### DESCRIPTION OF THE TASK:
From the line with "The height and width of the screenshot is (718, 1280)." through the line with "Viewport: 694px width, 532px height.", inclusive, return each line of the data below exactly and leave the rest out.
══ RECORDS SUPPLIED ══
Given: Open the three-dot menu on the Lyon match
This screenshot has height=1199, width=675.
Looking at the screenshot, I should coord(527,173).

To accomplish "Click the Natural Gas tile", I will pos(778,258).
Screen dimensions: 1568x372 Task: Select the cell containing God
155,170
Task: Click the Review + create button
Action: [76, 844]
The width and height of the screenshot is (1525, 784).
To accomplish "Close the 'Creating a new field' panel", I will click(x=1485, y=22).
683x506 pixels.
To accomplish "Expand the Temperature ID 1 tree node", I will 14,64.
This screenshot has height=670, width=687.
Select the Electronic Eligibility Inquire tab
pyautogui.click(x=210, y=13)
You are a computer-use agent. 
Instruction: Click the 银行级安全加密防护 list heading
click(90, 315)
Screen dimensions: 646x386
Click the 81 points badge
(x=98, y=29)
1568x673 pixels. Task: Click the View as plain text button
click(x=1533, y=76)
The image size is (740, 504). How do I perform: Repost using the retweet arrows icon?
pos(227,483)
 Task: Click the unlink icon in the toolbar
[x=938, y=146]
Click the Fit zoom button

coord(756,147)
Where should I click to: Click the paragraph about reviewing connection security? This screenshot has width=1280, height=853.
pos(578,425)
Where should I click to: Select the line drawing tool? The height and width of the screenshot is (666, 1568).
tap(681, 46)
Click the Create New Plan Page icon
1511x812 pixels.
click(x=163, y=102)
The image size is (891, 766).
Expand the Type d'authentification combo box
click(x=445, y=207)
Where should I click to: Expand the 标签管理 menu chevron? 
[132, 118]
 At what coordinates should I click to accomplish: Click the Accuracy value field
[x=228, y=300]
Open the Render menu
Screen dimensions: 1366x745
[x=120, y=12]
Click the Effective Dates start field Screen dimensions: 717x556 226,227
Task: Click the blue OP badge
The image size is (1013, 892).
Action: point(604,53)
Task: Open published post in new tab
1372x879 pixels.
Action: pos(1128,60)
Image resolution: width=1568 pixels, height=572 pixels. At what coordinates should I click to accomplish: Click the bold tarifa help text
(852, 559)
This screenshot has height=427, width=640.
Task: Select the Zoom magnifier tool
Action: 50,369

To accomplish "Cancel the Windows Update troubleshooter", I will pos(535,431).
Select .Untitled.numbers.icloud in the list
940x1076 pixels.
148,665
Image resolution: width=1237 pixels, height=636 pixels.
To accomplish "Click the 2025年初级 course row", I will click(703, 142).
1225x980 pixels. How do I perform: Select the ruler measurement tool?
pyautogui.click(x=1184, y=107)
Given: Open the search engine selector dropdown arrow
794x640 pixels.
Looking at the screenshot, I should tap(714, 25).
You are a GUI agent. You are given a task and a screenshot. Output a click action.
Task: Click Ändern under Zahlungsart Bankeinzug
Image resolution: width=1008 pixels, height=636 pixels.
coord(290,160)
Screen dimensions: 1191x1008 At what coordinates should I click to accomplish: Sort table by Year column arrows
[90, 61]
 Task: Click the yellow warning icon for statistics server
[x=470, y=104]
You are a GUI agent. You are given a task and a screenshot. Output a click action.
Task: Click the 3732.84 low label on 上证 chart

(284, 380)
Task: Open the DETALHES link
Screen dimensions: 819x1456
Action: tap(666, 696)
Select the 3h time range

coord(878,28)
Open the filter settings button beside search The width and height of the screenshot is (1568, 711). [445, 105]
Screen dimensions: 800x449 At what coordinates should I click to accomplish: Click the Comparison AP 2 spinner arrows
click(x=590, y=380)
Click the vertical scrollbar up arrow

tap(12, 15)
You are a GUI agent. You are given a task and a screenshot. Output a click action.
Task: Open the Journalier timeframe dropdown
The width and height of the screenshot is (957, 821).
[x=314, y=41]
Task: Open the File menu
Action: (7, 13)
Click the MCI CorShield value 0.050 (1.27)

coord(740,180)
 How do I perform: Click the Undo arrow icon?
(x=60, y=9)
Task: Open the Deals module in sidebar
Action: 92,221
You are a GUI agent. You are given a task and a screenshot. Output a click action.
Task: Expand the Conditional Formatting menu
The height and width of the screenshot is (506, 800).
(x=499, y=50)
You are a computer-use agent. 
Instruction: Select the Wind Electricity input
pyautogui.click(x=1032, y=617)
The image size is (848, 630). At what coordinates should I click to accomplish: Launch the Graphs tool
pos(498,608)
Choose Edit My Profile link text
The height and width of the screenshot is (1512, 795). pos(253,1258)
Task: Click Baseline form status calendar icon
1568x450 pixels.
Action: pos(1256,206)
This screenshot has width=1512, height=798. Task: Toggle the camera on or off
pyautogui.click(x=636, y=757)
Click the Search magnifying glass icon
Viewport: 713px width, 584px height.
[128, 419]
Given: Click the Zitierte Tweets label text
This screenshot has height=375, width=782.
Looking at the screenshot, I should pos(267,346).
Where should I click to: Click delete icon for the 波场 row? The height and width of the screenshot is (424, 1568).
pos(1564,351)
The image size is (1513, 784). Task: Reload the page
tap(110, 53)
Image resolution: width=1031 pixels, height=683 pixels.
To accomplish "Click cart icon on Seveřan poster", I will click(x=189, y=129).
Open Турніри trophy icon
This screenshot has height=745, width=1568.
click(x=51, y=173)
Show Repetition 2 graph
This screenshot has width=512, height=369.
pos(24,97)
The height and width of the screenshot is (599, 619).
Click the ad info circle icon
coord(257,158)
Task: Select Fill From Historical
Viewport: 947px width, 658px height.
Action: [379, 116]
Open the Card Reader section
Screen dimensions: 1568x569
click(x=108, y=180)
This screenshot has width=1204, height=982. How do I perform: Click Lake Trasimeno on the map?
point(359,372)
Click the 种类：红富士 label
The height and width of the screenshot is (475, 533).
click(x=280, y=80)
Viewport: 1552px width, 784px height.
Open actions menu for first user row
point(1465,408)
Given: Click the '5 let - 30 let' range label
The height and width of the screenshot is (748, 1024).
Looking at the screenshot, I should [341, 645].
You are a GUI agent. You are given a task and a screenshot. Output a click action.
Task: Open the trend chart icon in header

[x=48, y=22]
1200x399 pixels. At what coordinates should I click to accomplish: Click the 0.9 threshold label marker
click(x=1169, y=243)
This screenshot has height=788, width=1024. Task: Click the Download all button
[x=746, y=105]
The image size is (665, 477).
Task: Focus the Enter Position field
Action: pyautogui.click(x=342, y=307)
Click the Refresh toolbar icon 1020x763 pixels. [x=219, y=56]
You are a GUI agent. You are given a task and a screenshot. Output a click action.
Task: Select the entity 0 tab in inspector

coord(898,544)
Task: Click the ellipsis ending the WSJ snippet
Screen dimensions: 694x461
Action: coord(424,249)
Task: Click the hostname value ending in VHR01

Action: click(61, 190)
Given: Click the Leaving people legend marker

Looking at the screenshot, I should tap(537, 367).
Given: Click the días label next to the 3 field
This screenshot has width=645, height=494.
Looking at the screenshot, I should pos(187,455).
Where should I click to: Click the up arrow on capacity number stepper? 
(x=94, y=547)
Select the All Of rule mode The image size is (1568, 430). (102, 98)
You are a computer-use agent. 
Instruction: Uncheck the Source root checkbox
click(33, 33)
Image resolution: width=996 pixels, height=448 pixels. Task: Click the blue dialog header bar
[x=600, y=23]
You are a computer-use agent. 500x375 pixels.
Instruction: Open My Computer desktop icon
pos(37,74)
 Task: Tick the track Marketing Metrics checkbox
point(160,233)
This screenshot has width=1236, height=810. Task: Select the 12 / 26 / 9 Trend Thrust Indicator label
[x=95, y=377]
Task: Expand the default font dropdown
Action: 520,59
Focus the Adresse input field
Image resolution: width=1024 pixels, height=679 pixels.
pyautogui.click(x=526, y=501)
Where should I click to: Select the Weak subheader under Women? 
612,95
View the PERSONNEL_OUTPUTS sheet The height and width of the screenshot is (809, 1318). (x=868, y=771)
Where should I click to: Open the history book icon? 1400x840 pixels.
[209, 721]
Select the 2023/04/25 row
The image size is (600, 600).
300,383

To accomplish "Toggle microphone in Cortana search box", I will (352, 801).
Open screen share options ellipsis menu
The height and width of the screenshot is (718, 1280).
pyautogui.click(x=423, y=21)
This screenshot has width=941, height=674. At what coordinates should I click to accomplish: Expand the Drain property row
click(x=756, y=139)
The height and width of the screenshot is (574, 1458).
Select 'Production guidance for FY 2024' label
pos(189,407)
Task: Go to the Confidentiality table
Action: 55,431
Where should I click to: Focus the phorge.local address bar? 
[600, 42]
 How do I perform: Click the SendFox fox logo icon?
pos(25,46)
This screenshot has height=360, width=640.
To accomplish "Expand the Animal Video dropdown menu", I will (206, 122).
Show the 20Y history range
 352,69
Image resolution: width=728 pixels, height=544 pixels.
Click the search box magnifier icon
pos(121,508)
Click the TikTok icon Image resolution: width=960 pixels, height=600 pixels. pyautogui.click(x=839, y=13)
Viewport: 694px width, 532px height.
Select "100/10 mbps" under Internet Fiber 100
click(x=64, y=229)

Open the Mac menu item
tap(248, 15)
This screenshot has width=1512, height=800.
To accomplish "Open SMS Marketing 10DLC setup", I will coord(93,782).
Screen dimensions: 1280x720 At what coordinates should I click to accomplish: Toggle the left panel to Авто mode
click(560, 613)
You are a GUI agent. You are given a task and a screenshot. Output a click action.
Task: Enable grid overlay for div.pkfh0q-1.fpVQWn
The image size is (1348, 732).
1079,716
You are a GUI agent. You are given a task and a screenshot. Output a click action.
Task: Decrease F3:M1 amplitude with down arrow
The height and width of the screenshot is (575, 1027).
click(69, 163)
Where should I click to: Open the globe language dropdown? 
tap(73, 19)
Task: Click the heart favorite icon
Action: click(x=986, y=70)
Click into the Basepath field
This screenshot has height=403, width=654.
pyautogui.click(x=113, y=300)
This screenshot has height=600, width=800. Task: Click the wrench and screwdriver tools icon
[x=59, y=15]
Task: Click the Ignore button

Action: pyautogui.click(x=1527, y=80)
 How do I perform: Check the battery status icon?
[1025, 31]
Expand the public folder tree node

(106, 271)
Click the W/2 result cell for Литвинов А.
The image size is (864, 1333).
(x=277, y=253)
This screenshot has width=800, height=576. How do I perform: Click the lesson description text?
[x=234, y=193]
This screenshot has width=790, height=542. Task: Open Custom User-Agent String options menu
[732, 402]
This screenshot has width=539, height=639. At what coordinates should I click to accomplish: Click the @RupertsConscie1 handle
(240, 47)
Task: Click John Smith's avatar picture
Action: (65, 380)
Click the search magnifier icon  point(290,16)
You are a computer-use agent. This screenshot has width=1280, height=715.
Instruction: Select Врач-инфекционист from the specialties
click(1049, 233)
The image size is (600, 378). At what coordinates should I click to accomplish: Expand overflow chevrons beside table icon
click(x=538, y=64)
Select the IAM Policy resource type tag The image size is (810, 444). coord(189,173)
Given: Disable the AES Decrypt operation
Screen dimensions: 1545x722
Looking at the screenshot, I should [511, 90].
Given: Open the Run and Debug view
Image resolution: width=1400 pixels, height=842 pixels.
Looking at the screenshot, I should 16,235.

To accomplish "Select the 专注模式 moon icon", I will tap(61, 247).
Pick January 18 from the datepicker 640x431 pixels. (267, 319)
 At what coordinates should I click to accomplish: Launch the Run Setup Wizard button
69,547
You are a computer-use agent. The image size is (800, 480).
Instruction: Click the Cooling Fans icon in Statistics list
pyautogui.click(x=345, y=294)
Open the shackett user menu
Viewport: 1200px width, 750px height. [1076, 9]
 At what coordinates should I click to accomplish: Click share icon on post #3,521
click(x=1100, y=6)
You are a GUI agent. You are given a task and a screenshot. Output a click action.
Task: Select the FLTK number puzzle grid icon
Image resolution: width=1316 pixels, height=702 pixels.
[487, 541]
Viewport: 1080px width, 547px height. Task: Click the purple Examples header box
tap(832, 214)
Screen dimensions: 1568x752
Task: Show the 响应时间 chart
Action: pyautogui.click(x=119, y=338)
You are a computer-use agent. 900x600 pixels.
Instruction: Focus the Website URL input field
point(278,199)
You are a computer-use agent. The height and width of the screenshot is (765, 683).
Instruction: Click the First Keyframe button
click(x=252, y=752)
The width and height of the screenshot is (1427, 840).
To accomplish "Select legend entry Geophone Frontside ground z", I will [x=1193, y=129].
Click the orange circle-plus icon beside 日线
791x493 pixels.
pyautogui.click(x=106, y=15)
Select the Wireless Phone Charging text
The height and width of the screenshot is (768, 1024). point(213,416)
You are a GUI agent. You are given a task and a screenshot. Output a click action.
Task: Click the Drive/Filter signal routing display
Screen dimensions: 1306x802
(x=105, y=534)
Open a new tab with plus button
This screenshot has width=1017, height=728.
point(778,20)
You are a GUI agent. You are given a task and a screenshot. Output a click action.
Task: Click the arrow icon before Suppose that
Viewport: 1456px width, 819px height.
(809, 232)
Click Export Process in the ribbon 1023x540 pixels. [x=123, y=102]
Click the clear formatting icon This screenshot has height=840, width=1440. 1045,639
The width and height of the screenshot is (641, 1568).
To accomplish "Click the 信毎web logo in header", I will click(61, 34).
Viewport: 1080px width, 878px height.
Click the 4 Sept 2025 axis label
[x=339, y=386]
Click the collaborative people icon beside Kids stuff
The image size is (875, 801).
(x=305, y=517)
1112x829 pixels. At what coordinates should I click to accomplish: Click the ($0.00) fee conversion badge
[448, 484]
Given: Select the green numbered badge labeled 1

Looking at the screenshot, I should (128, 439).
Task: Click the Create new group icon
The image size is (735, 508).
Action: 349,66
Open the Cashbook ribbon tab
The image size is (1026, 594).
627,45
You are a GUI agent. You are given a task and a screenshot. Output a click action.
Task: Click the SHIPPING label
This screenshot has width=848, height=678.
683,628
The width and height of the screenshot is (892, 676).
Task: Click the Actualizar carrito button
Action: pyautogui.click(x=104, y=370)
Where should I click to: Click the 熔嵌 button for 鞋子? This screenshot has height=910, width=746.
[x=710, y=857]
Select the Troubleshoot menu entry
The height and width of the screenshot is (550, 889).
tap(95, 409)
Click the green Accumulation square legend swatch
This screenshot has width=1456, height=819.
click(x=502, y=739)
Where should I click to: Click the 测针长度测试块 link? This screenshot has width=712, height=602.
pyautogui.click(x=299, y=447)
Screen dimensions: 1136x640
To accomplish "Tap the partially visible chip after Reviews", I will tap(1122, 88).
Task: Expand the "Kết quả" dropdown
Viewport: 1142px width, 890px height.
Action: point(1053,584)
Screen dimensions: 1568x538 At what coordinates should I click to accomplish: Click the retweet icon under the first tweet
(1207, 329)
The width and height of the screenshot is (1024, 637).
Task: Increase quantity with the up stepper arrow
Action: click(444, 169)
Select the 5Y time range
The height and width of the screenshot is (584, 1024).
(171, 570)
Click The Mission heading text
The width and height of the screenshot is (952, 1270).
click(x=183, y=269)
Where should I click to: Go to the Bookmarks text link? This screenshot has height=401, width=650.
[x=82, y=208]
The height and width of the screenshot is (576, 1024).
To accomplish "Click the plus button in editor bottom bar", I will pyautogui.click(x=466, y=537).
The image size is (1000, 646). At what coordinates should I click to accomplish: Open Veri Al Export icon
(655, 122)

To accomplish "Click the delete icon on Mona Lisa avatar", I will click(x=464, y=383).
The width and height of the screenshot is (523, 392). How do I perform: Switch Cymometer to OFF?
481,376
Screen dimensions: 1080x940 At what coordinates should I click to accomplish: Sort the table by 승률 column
═══
### EXERCISE RESULT:
The height and width of the screenshot is (718, 1280).
pyautogui.click(x=423, y=21)
This screenshot has width=941, height=674. At what coordinates should I click to accomplish: Expand the Drain property row
click(x=756, y=139)
The height and width of the screenshot is (574, 1458).
Select 'Production guidance for FY 2024' label
pos(189,407)
Task: Go to the Confidentiality table
Action: 55,431
Where should I click to: Focus the phorge.local address bar? 
[600, 42]
 How do I perform: Click the SendFox fox logo icon?
pos(25,46)
This screenshot has height=360, width=640.
To accomplish "Expand the Animal Video dropdown menu", I will (206, 122).
Show the 20Y history range
 352,69
Image resolution: width=728 pixels, height=544 pixels.
Click the search box magnifier icon
pos(121,508)
Click the TikTok icon Image resolution: width=960 pixels, height=600 pixels. pyautogui.click(x=839, y=13)
Viewport: 694px width, 532px height.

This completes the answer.